───── SUPPLIED TEXT ─────
Investing In A Stock Market That's Due For A Hard Landing

Originally published August 27, 2018

I simply don't trust the fundamentals of the global economy right now. The system is built on quicksand.

Debt is growing globally and governments are running huge deficits while interest rates are still incredibly low. Looking at almost any metric, stock markets have been more expensive once in the last 100 years - just before the dot-com bubble burst. There is also another risk in a category of its own: China.

A recent Bloomberg report on Chinese real estate noted that from June 2015 through the end of last year, the 100 City Price Index, published by SouFun Holdings Ltd., rose 31% to almost $202 per square foot. That's 38% higher than the median price per square foot in the U.S., where per-capita income is more than 700% greater than in China.

This China story gets more interesting. Most of these apartments are sitting empty because they are purchased as investments. Rental yields in China are 1.5%, while the cost of borrowing (mortgage cost) is around 5%-6%. Chinese consumer debt-to-GDP is much greater than it was in the U.S. during the 2008-09 financial crisis.
───── DATA SUPPLIED ─────
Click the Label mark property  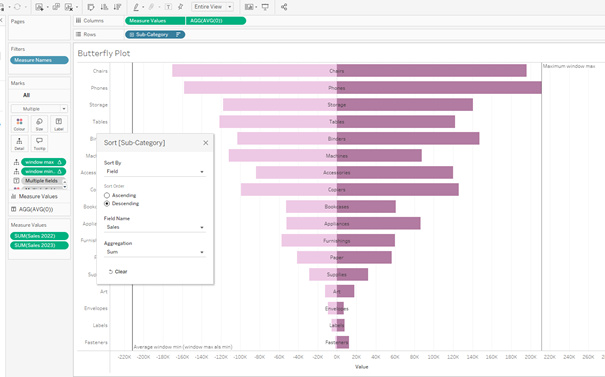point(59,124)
─────
───── DATA SUPPLIED ─────
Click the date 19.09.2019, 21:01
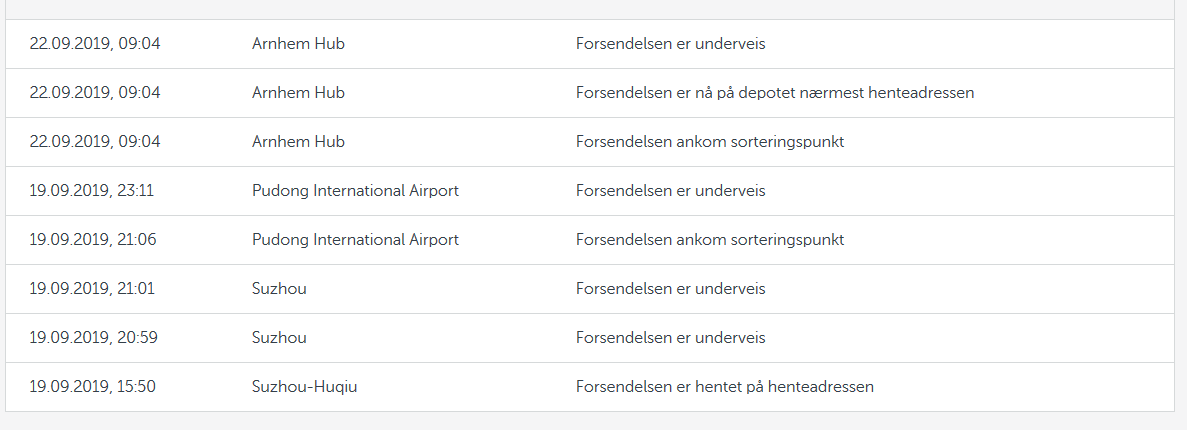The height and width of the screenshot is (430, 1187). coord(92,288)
─────
───── DATA SUPPLIED ─────
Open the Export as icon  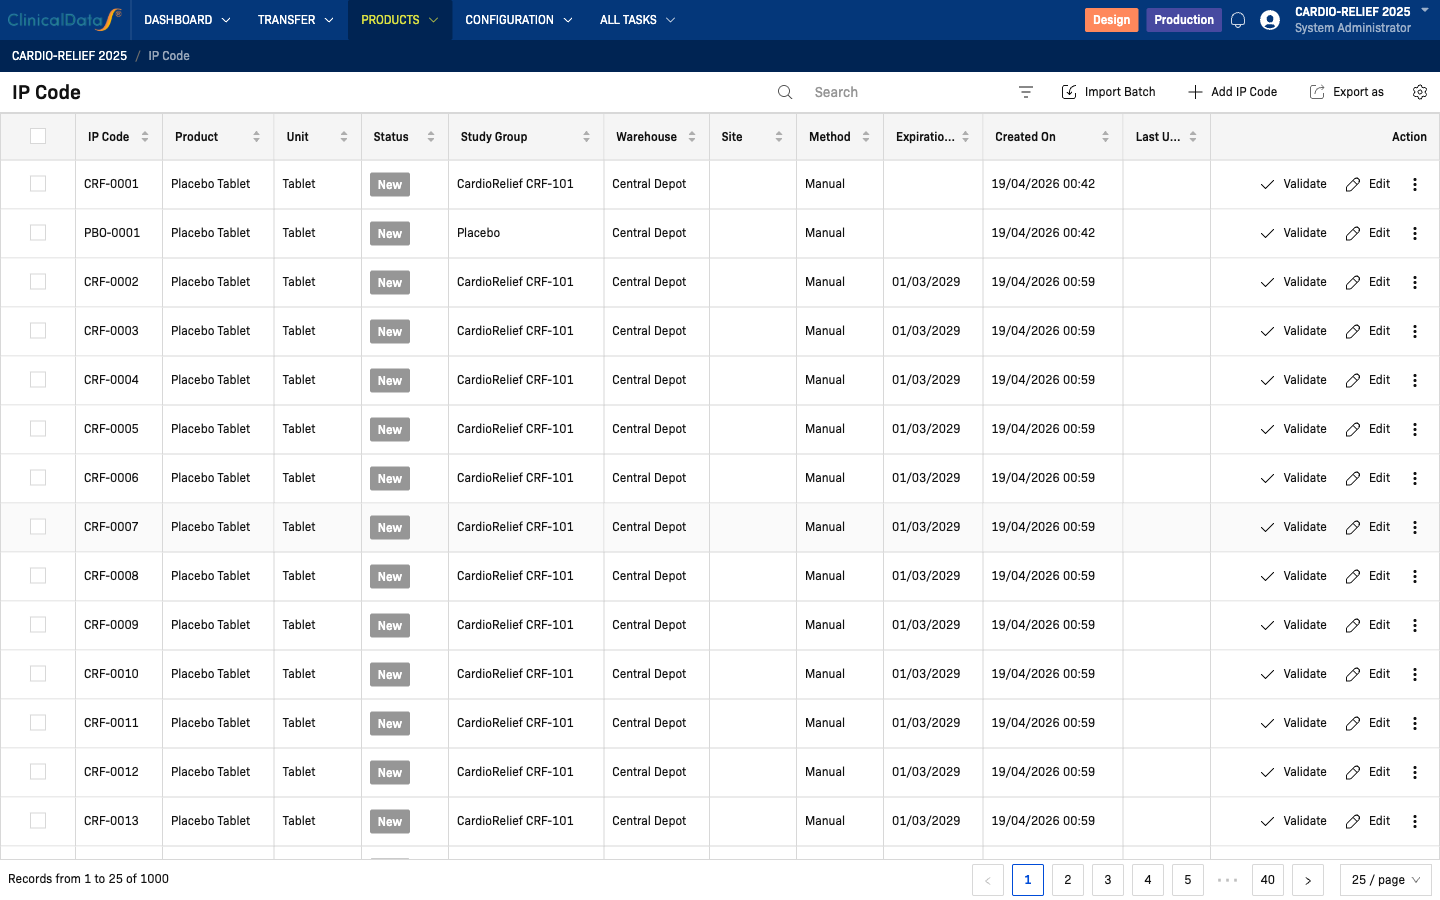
─────
# DIRECTIONS:
Please resume the article on investing in a stock market due for a hard landing, starting right after its last paragraph on empty Chinese apartments and consumer debt.

# RIGHT ANSWER:
Since household real estate lending is 22% of Chinese banks' assets, if you are the almighty Chinese government, you have a decision to make: Do you let real estate prices normalize (decline) and then suddenly discover that your financial institutions are bankrupt, or do you allow (and actually support) the inflation of housing prices?

Predictably, as the Bloomberg report relates: China is ramping up development, and rather than curtail leverage, banks are jumping into the speculative real-estate bubble: mortgage growth is now at 20%.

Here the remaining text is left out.